When you call the ChangeDisplaySettings function, you can pass the CDS_FULLSCREEN flag to indicate that the change is temporary. But if you don’t also save the changes in the registry, how can they be permanent? What does temporary mean? A temporary display change is one that your program has entered because it has gone into a fullscreen mode, a change which it will undo when it releases control of the screen to another program. For example, a fullscreen video may use a temporary display change to display a 320 × 200 video. The change isn’t permanent, since the video player will certainly return the video resolution to its previous setting when the video ends or when the user switches to another program.
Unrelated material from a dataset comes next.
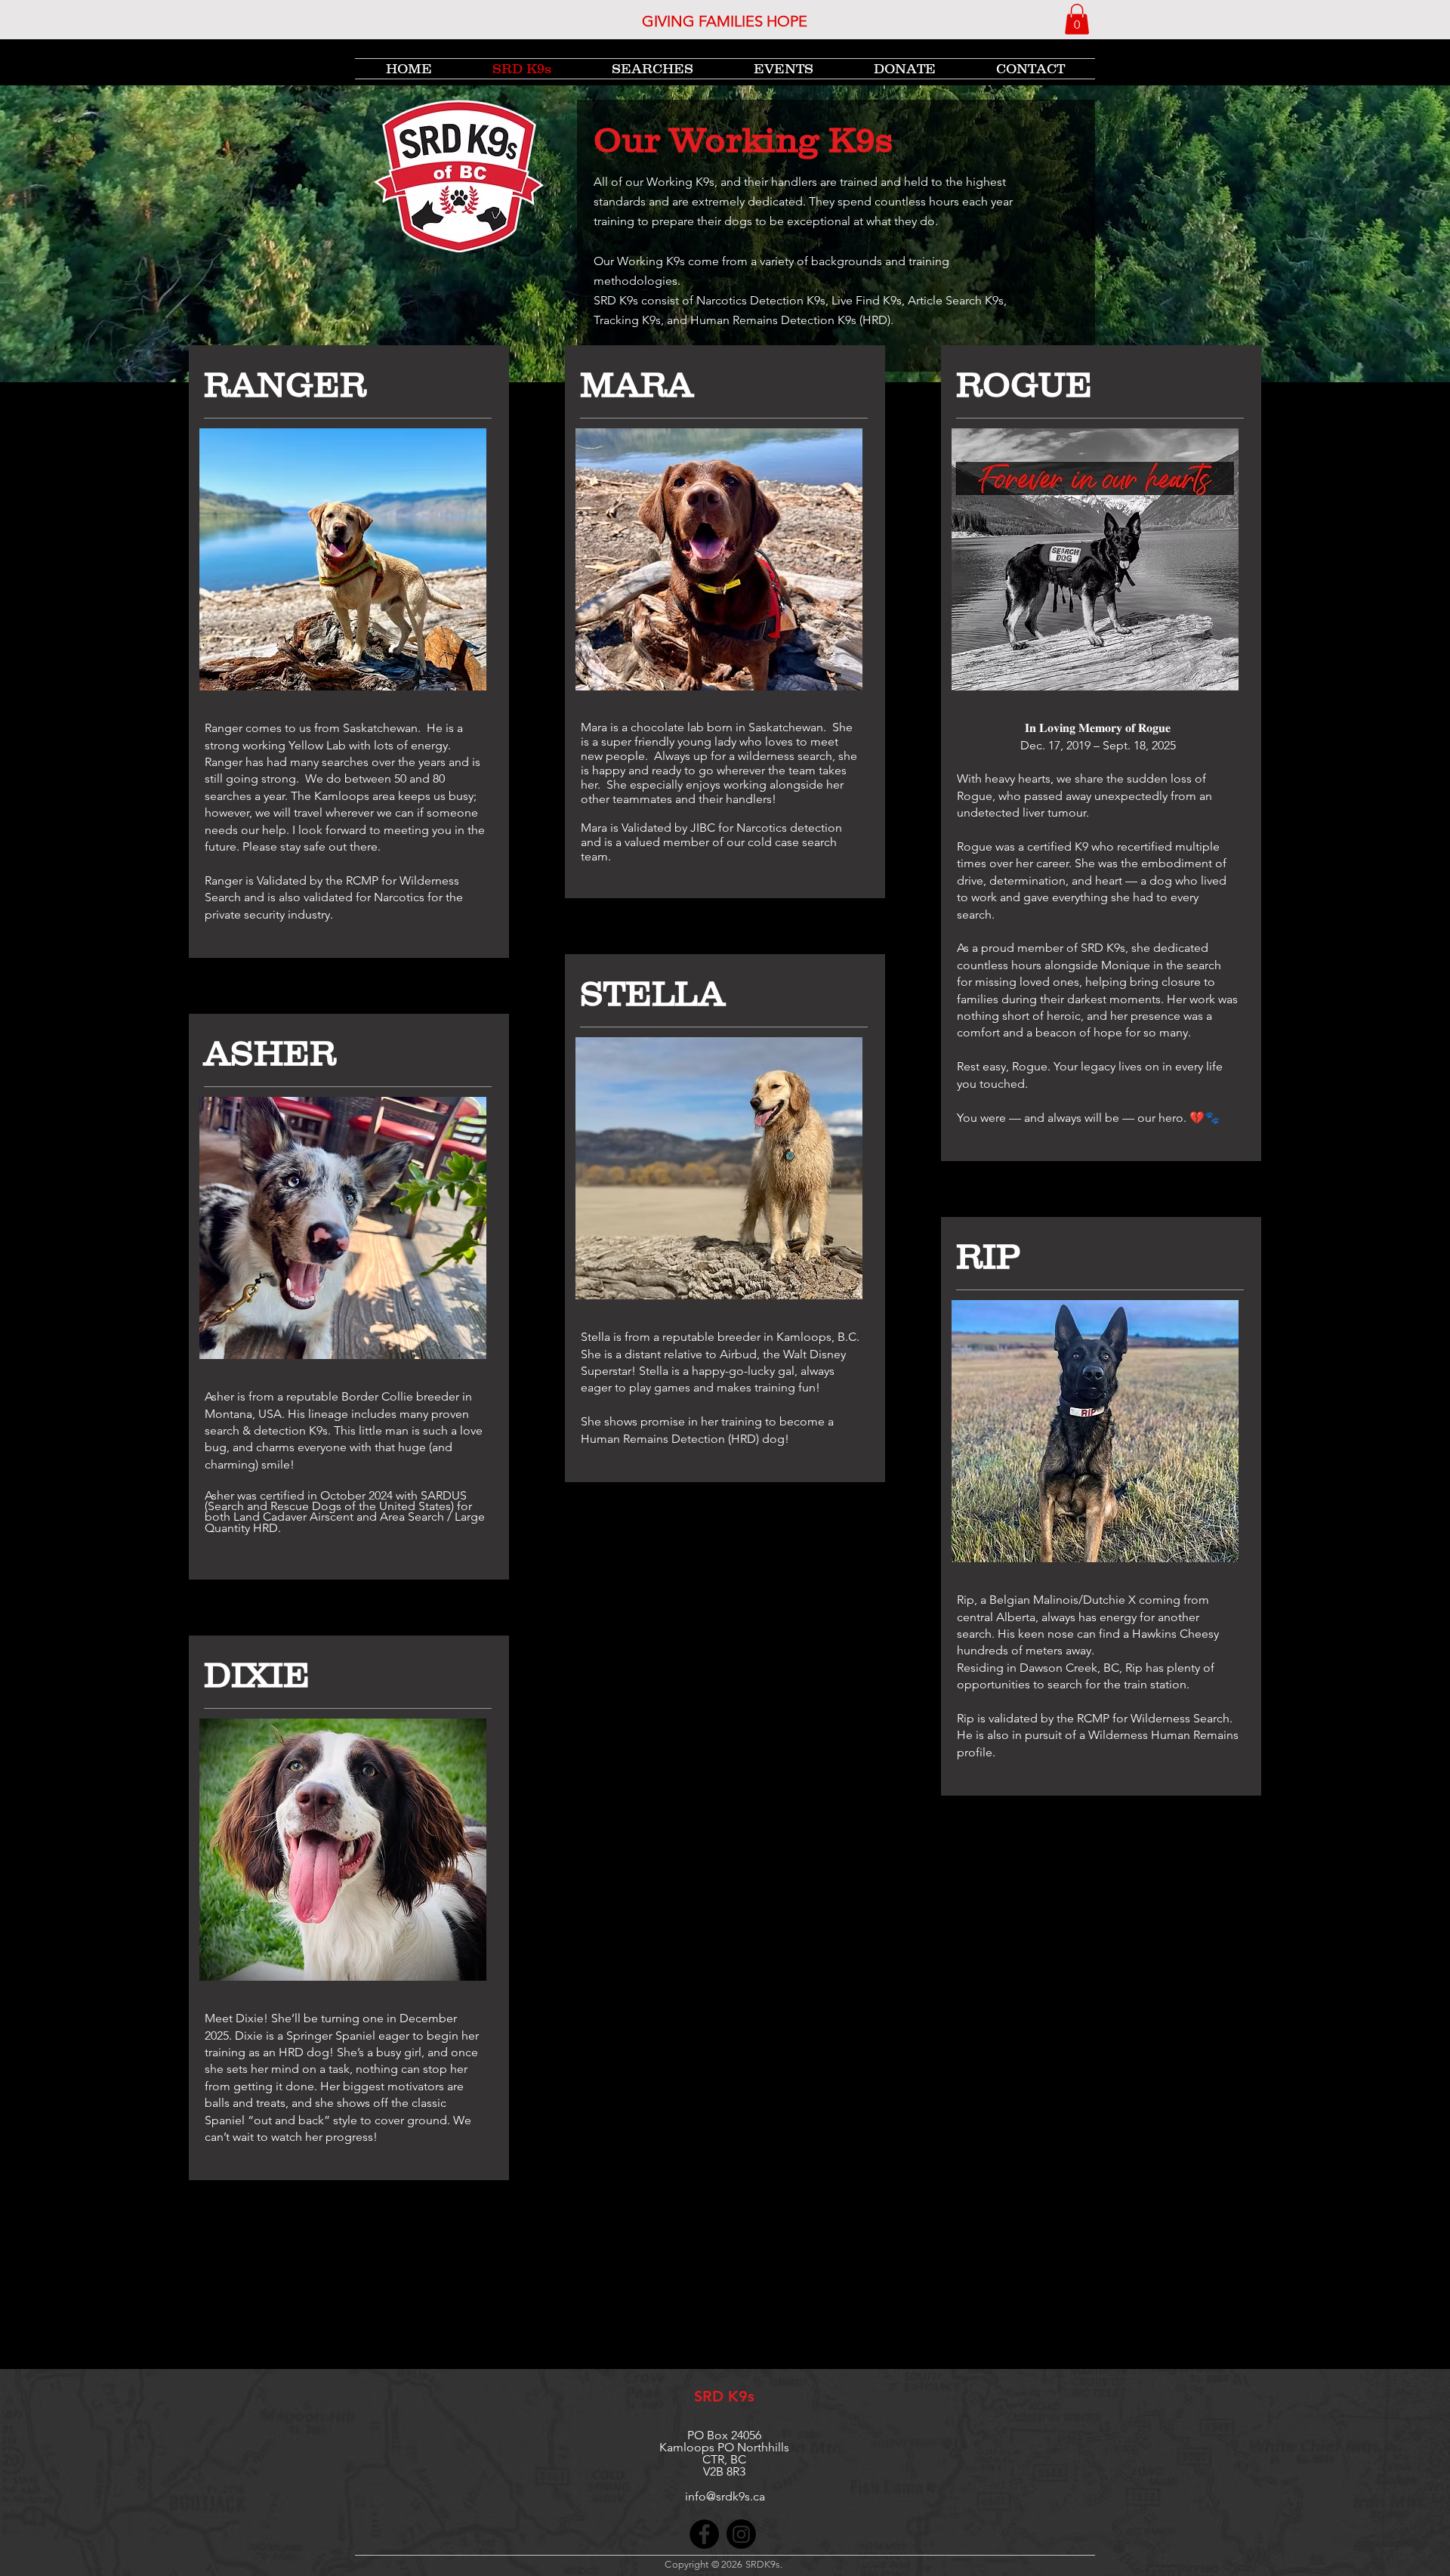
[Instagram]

The window manager and Explorer behave differently in response to temporary as opposed to permanent display changes. If a display change is permanent, the window manager will reposition windows and Explorer will reposition desktop icons so that they all fit on the (new) screen. If they didn’t do this, then windows and icons near the right edge or bottom edge would become inaccessible. Conversely, if you say that the change is temporary, then the window manager and Explorer won’t reposition anything because you said that you’ll set things back when you’re done. If you set the CDS_FULLSCREEN flag incorrectly, you typically see one of two results. If you set the temporary flag when you shouldn’t, then you’ll find that icons have disappeared off-screen and have become inaccessible. That’s because you said, “Oh, don’t worry about this screen resolution change. I’ll set it back before you even realize it.” If you fail to set the temporary flag when you should have, then you’ll find that all your open windows and your desktop icons have been squished into the corner of the screen. And that’s because you said, “The user is going to be working in screen resolution to 320 × 200, so you’d better make sure everything is ready for it!” Moral of the story: If you’re going to change the display settings, make sure you correctly indicate whether you’re doing this temporarily or permanently. The name for the flag CDS_FULLSCREEN acts as a strong hint for telling you when you need to pass it.

Pre-emptive snarky comment: “This blog entry is proof that Microsoft documentation sucks. If the documentation were any good, this article would not have been necessary.” Well, I’m sorry for trying to help. If you prefer, I’ll only write about things that are already well-documented.